Of the subjects 52% were male. Mean age was 36.1 years and median injury severity score was 33. Overall injuries were low grade in 72.5% of patients, 30% were unrestrained and 47.6% of collisions were side impact. No difference was observed between frontal and lateral collisions with respect to renal injury severity. For frontal impact the seat belt was the source in 26 of 29 renal injuries (90%) and 12 of 15 unrestrained cases (80%) were due to direct impact with the steering column. Of 131 side impact injuries 62 were attributable to impact with lateral compartment elements. Side impact injuries were associated with lateral door panel impact (41 of 61) with the armrest accounting for 22. The mean lateral compartment intrusion was 29.6 cm. No grade V injuries occurred when vehicle intrusion was less than 30 cm. The mean change in velocity for frontal and lateral collisions was 24.0 and 31.5 mph, respectively (p <0.05). In frontal collisions the change in velocity for kidney injuries sourced to the steering wheel vs seat belt injuries was statistically greater (41.5 vs 28.4 mph, p = 0.05).

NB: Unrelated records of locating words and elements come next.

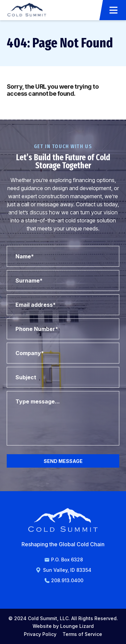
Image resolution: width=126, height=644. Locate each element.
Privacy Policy (40, 634)
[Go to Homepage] (27, 10)
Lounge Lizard (77, 626)
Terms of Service (82, 634)
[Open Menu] (114, 10)
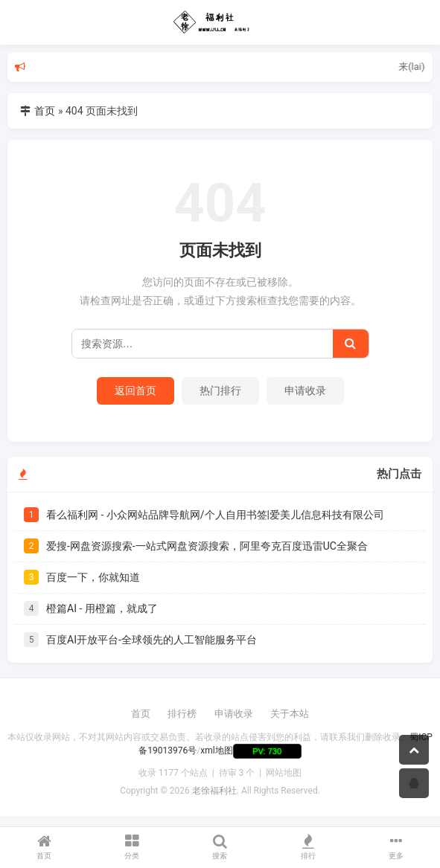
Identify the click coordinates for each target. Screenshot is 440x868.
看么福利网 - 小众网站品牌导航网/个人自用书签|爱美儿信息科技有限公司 (215, 515)
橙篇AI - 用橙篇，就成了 (102, 608)
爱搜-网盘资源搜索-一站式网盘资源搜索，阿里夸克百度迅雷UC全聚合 (207, 546)
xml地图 (216, 751)
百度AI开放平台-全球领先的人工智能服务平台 (151, 640)
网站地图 (284, 773)
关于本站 (290, 713)
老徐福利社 (214, 791)
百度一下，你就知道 (93, 577)
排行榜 (182, 713)
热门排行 (220, 390)
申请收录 (305, 390)
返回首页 (135, 390)
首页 (45, 111)
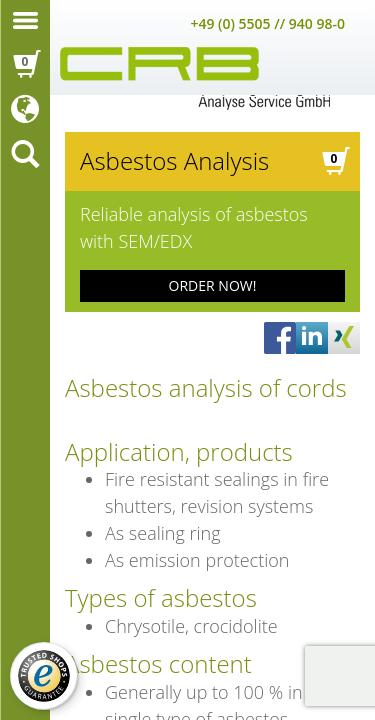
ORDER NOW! (213, 285)
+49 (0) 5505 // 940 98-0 (267, 23)
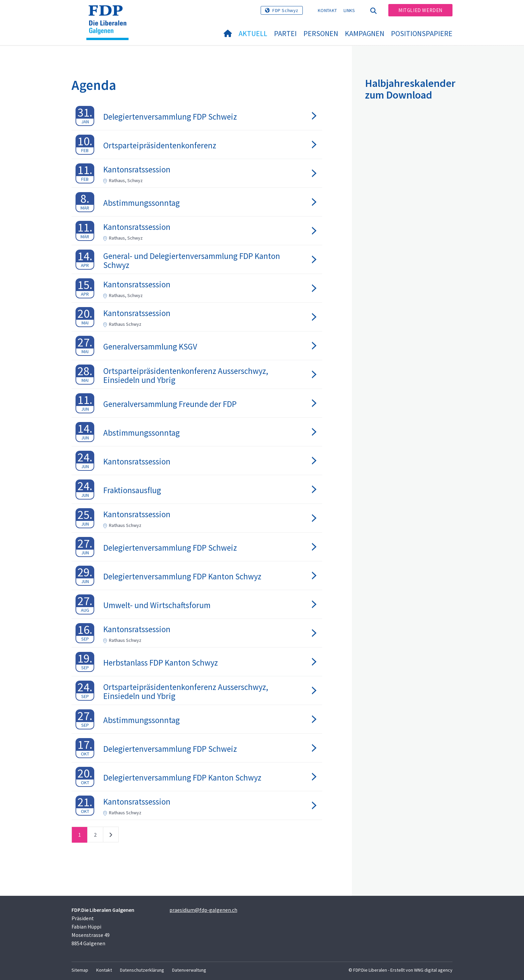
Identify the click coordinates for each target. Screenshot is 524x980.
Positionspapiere (422, 33)
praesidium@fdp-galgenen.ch (203, 910)
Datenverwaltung (189, 970)
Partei (285, 33)
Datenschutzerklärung (142, 970)
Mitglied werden (420, 10)
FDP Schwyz (285, 10)
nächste (111, 836)
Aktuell (253, 33)
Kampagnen (365, 33)
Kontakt (327, 10)
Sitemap (80, 970)
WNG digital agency (433, 970)
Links (349, 10)
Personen (321, 33)
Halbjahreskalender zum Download (410, 89)
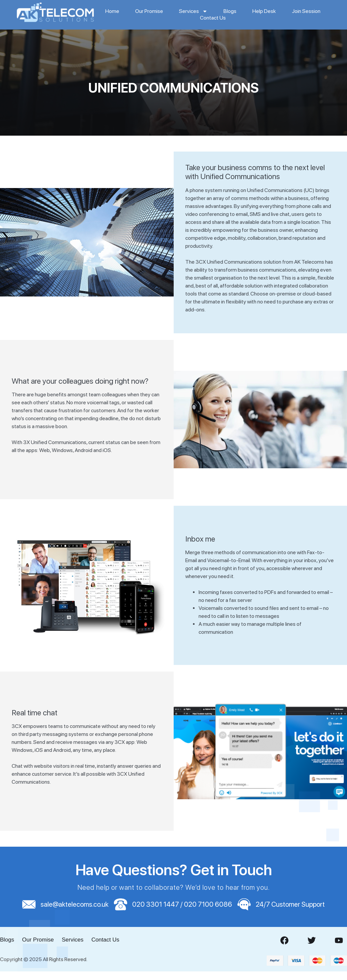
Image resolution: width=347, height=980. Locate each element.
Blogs (230, 11)
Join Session (306, 11)
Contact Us (213, 18)
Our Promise (149, 11)
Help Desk (264, 11)
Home (112, 11)
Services (193, 11)
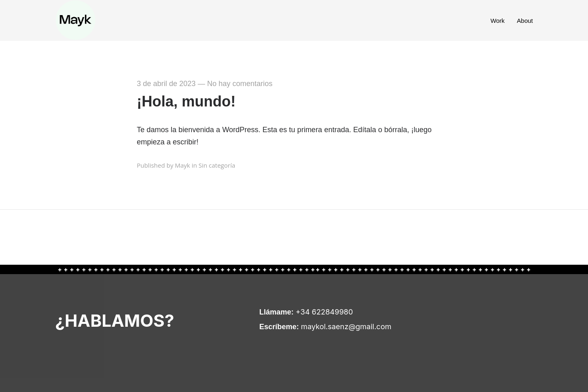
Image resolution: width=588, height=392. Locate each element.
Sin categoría (217, 165)
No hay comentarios (240, 84)
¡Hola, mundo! (186, 101)
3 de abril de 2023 (166, 84)
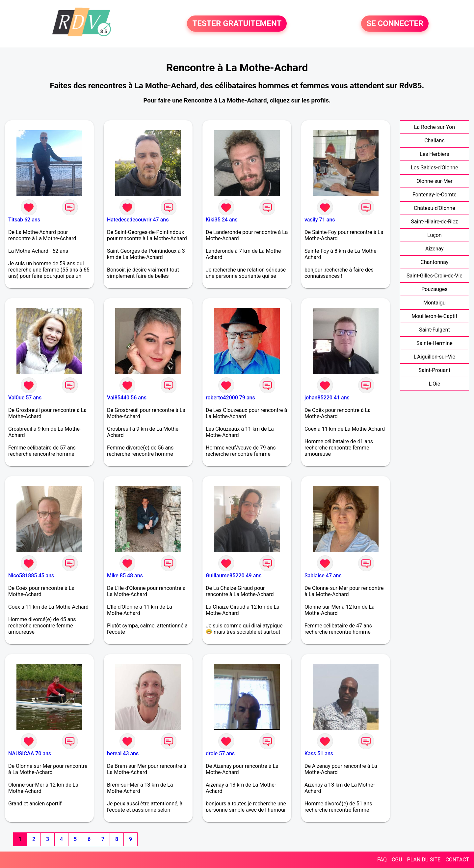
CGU (397, 860)
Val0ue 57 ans (25, 398)
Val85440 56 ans (127, 398)
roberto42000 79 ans (230, 398)
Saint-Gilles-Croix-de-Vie (435, 276)
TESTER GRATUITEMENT (237, 24)
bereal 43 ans (123, 753)
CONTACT (457, 860)
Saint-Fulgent (435, 330)
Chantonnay (434, 262)
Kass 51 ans (319, 753)
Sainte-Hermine (434, 343)
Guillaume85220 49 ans (233, 576)
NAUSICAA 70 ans (30, 753)
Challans (434, 141)
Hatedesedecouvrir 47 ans (138, 220)
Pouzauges (434, 289)
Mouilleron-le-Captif (434, 316)
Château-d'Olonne (434, 208)
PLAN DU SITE (424, 860)
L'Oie (434, 384)
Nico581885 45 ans (31, 576)
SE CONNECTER (395, 24)
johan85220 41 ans (327, 398)
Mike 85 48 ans (125, 576)
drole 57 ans (220, 753)
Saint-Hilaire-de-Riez (435, 221)
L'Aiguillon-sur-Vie (434, 356)
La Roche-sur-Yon (434, 127)
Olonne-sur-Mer (434, 181)
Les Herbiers (435, 154)
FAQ (382, 860)
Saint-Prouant (435, 370)
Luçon (434, 235)
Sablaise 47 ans (323, 576)
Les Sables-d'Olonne (434, 167)
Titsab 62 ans (24, 220)
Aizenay (434, 249)
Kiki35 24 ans (222, 220)
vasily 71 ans (319, 220)
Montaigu (434, 303)
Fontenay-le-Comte (434, 194)
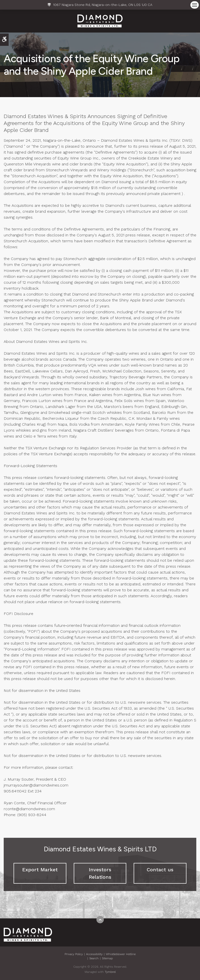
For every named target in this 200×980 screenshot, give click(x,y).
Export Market (40, 870)
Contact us (160, 870)
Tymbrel (110, 972)
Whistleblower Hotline (121, 954)
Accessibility (94, 954)
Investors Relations (100, 873)
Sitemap (107, 958)
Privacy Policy (74, 954)
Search (94, 958)
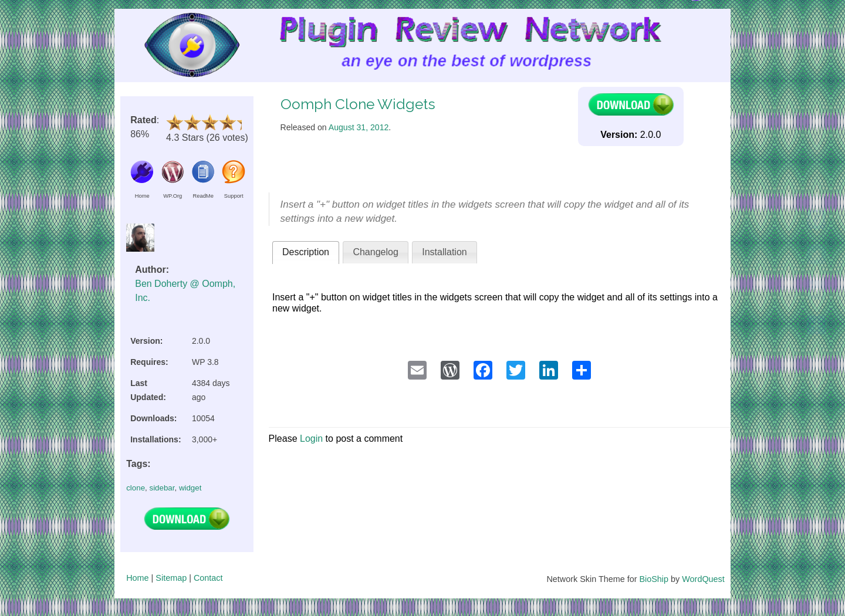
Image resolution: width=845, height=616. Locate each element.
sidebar (161, 488)
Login (311, 438)
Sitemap (171, 578)
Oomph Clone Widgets (358, 104)
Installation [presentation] (444, 252)
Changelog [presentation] (375, 252)
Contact (208, 578)
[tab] (306, 252)
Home (137, 578)
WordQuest (703, 579)
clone (136, 488)
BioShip (654, 579)
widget (190, 488)
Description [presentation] (306, 252)
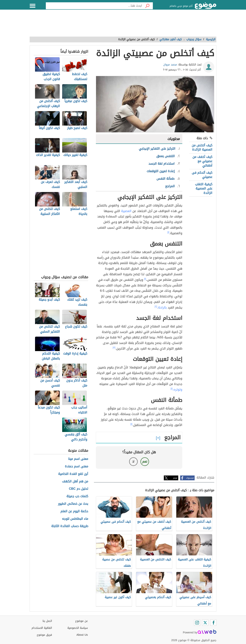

Renal injury in frontal and side impact collisions appears to occur after direct impact from objects in the vehicle compartment. For frontal crashes occupant acceleration into the seat belt or steering wheel seems to result in renal injuries. Side impact injuries occur when the vehicle side panel intrudes into the compartment, striking the occupant. Further collision evaluation in larger data sets is required to substantiate our findings.